* Your assignment *
Reproduce all of the data that follows, character for character.
---------- Provided records ----------
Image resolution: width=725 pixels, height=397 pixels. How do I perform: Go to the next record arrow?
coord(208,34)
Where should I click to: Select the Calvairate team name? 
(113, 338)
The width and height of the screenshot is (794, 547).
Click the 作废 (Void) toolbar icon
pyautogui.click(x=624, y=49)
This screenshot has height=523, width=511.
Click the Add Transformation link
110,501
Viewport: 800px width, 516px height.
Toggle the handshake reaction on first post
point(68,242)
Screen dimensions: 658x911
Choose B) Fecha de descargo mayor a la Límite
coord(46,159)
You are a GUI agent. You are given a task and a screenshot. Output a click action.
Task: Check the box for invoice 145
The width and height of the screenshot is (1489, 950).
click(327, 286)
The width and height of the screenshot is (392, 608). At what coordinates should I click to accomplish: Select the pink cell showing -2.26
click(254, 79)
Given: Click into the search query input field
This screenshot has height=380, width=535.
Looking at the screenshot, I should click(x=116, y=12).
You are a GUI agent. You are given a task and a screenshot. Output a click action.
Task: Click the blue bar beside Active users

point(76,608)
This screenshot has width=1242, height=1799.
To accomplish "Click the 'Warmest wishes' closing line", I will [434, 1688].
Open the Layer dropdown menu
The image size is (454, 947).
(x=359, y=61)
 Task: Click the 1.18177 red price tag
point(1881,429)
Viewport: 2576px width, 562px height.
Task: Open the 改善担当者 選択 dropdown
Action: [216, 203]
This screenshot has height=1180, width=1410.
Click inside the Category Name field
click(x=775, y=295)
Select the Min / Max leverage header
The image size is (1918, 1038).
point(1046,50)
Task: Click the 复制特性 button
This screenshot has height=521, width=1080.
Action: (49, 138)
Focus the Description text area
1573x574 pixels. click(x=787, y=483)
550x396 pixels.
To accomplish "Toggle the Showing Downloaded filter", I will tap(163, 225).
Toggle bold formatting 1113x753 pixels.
----------
* Result *
Image resolution: width=725 pixels, height=397 pixels. How do I perform: Go to the next record arrow?
coord(208,34)
Where should I click to: Select the Calvairate team name? 
(113, 338)
The width and height of the screenshot is (794, 547).
Click the 作废 (Void) toolbar icon
pyautogui.click(x=624, y=49)
This screenshot has height=523, width=511.
Click the Add Transformation link
110,501
Viewport: 800px width, 516px height.
Toggle the handshake reaction on first post
point(68,242)
Screen dimensions: 658x911
Choose B) Fecha de descargo mayor a la Límite
coord(46,159)
You are a GUI agent. You are given a task and a screenshot. Output a click action.
Task: Check the box for invoice 145
The width and height of the screenshot is (1489, 950).
click(327, 286)
The width and height of the screenshot is (392, 608). At what coordinates should I click to accomplish: Select the pink cell showing -2.26
click(254, 79)
Given: Click into the search query input field
This screenshot has height=380, width=535.
Looking at the screenshot, I should click(x=116, y=12).
You are a GUI agent. You are given a task and a screenshot. Output a click action.
Task: Click the blue bar beside Active users

point(76,608)
This screenshot has width=1242, height=1799.
To accomplish "Click the 'Warmest wishes' closing line", I will [434, 1688].
Open the Layer dropdown menu
The image size is (454, 947).
(x=359, y=61)
 Task: Click the 1.18177 red price tag
point(1881,429)
Viewport: 2576px width, 562px height.
Task: Open the 改善担当者 選択 dropdown
Action: [216, 203]
This screenshot has height=1180, width=1410.
Click inside the Category Name field
click(x=775, y=295)
Select the Min / Max leverage header
The image size is (1918, 1038).
point(1046,50)
Task: Click the 复制特性 button
This screenshot has height=521, width=1080.
Action: (49, 138)
Focus the Description text area
1573x574 pixels. click(x=787, y=483)
550x396 pixels.
To accomplish "Toggle the Showing Downloaded filter", I will tap(163, 225).
Toggle bold formatting 1113x753 pixels.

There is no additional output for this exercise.